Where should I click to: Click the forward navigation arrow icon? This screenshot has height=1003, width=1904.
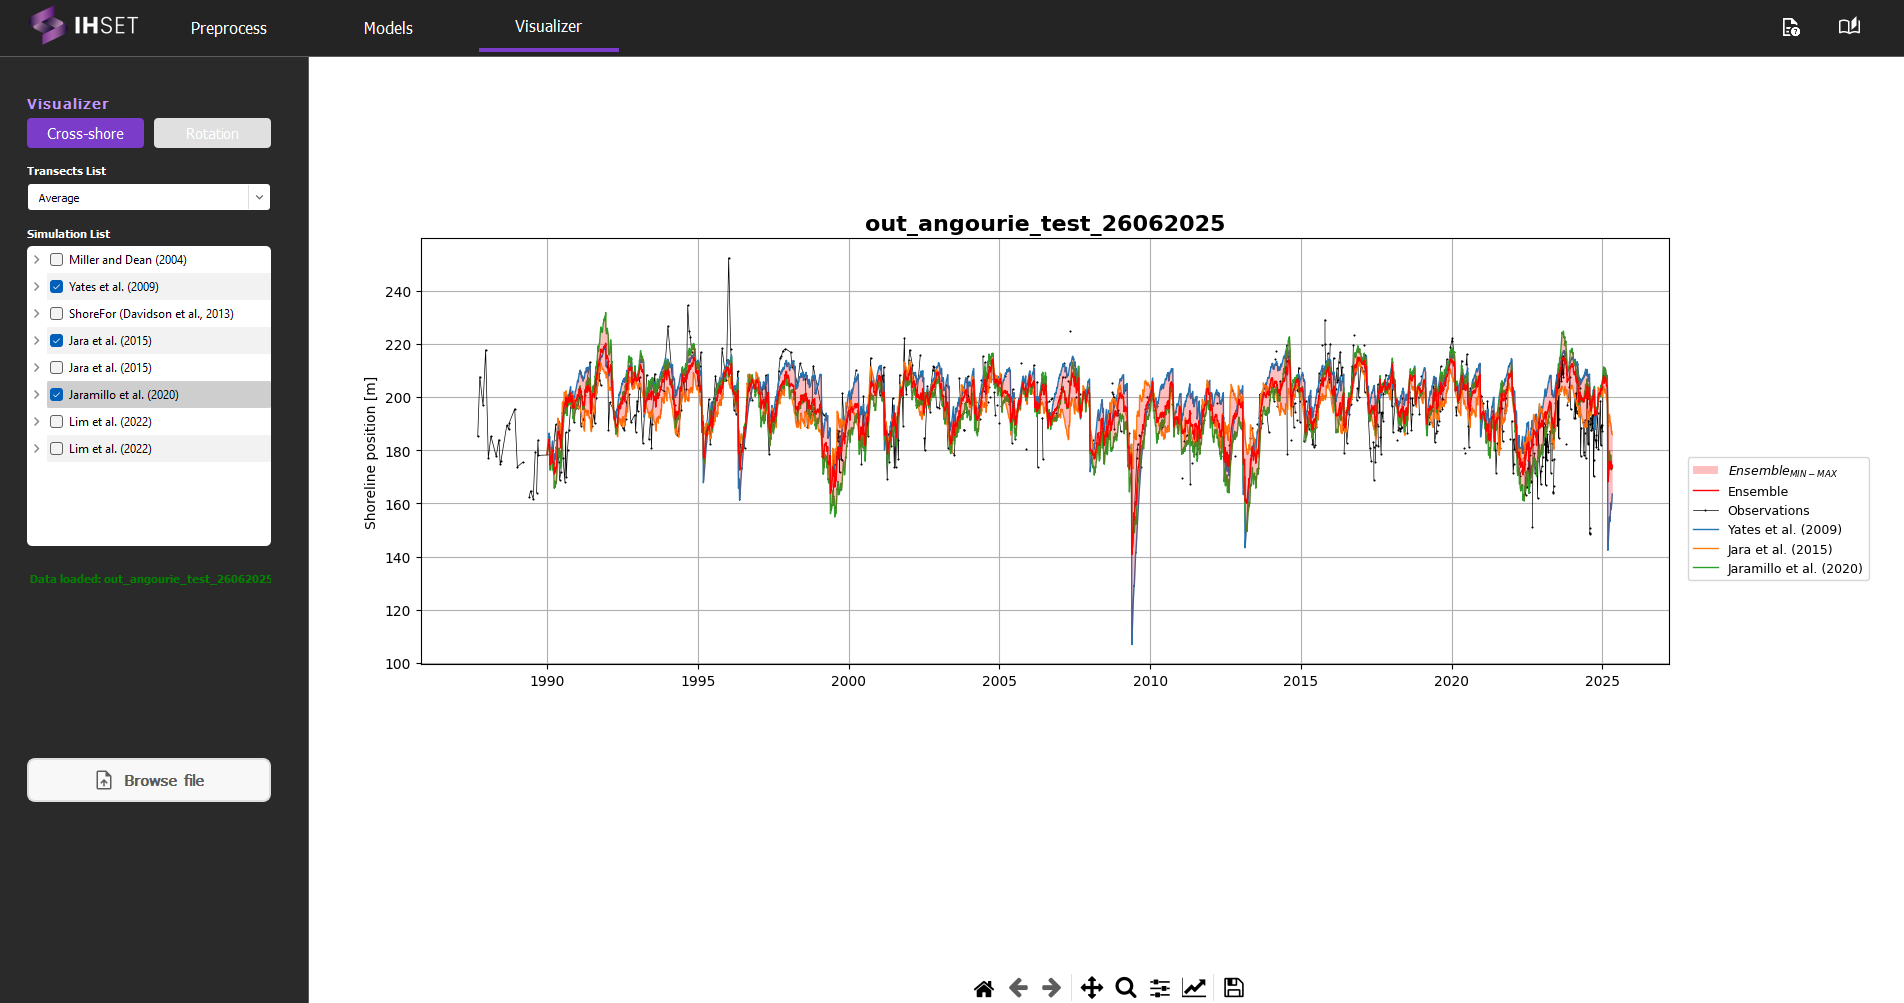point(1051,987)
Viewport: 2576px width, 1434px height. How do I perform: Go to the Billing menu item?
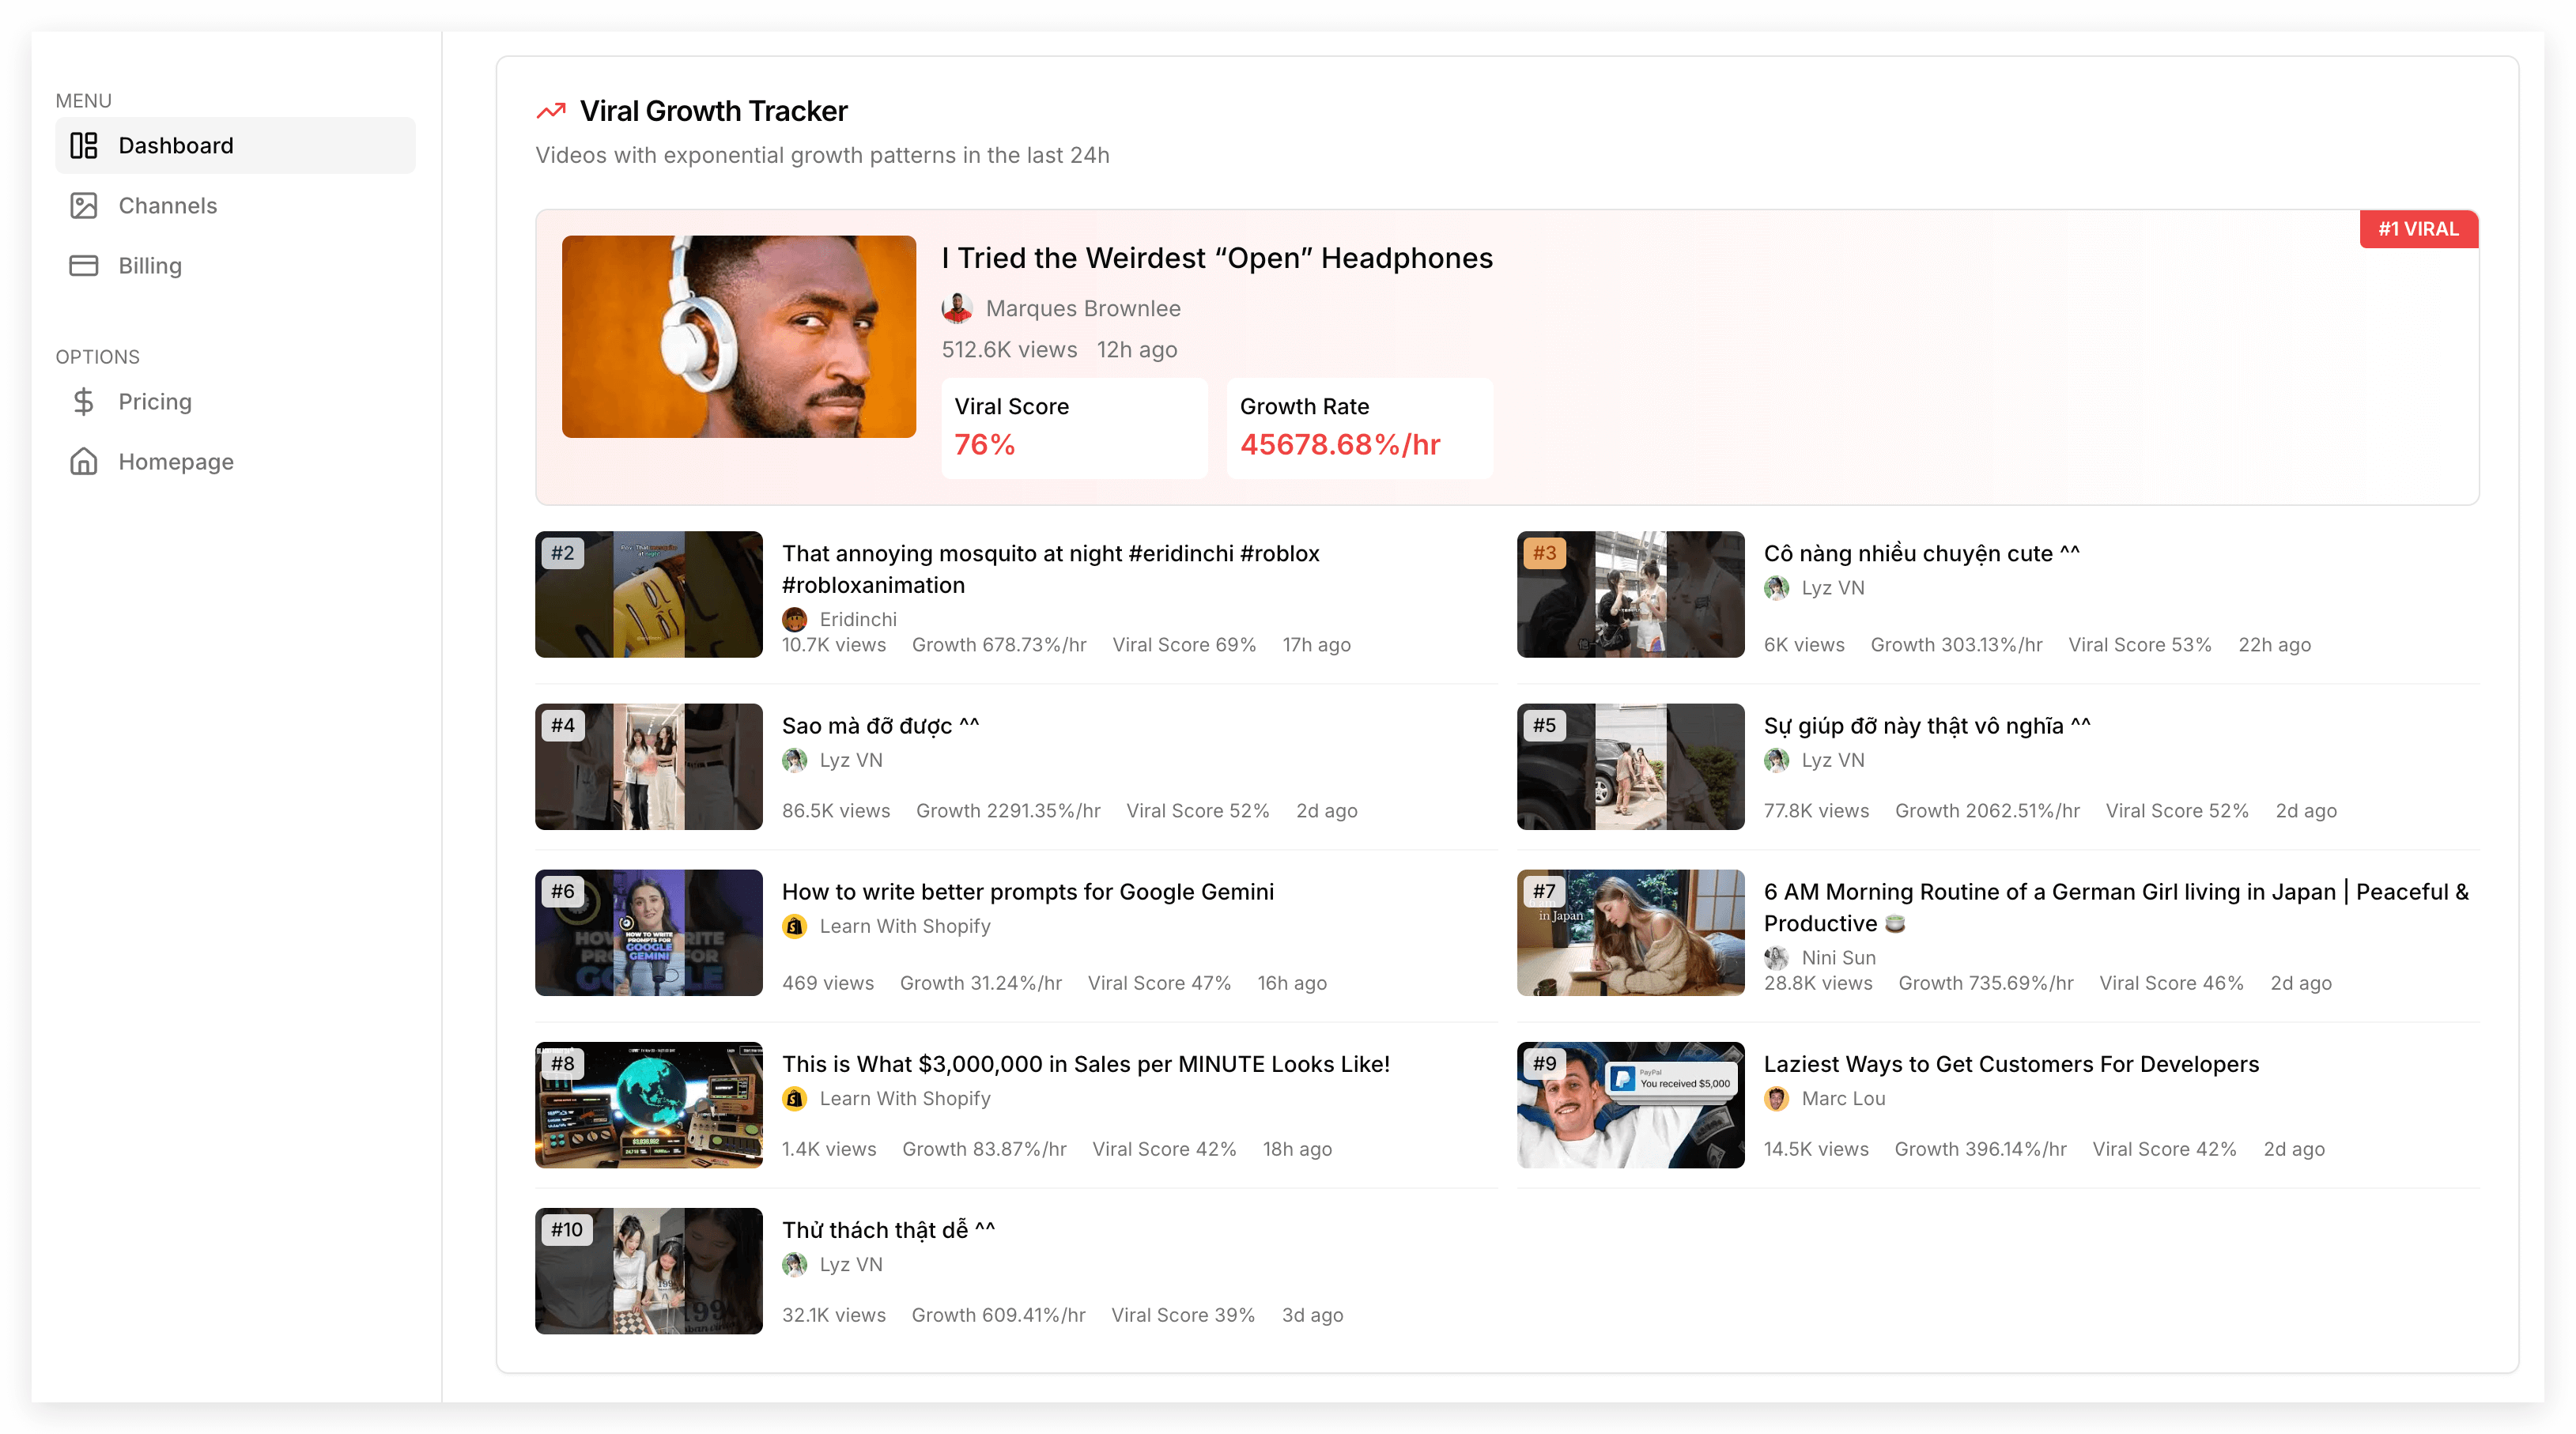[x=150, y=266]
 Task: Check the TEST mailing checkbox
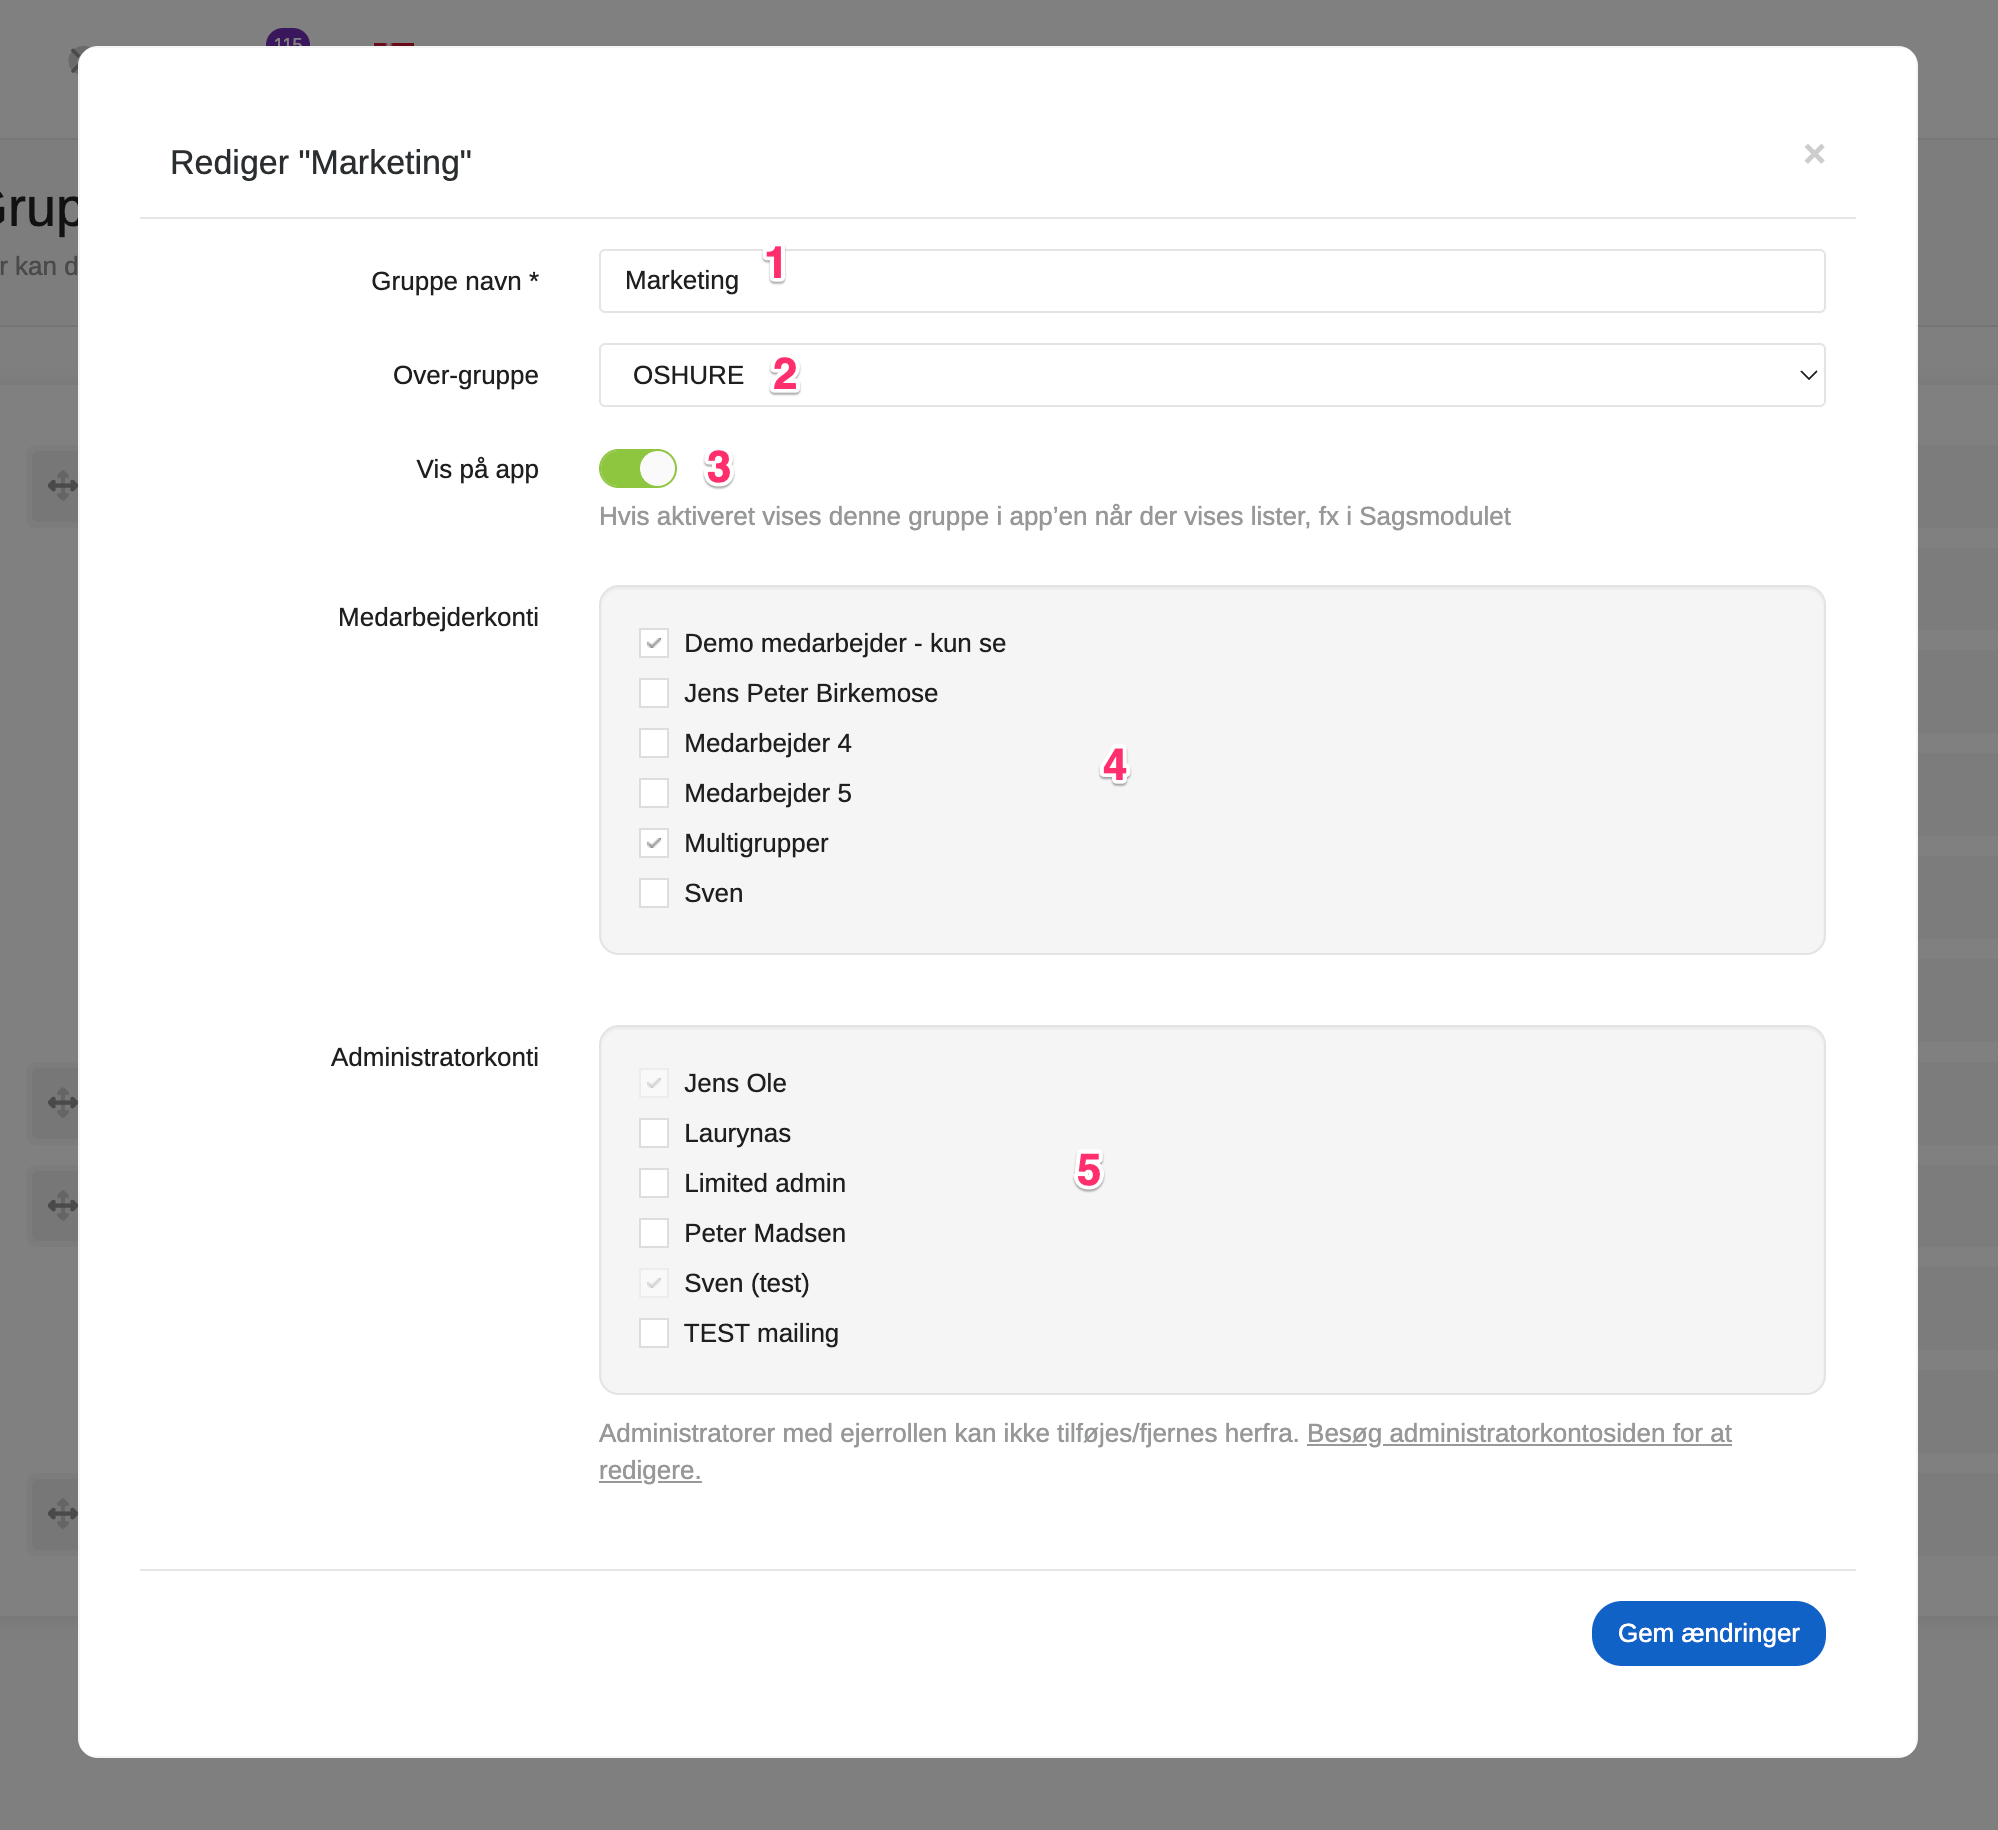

--------

→ Problem description
Every line above should be printed again word for word, without its pictures.

→ Answer section
Where should I click to: Click the forward navigation arrow icon? This screenshot has height=1003, width=1904.
point(1051,987)
Viewport: 2576px width, 1434px height. How do I perform: Go to the Billing menu item?
[x=150, y=266]
 Task: Check the TEST mailing checkbox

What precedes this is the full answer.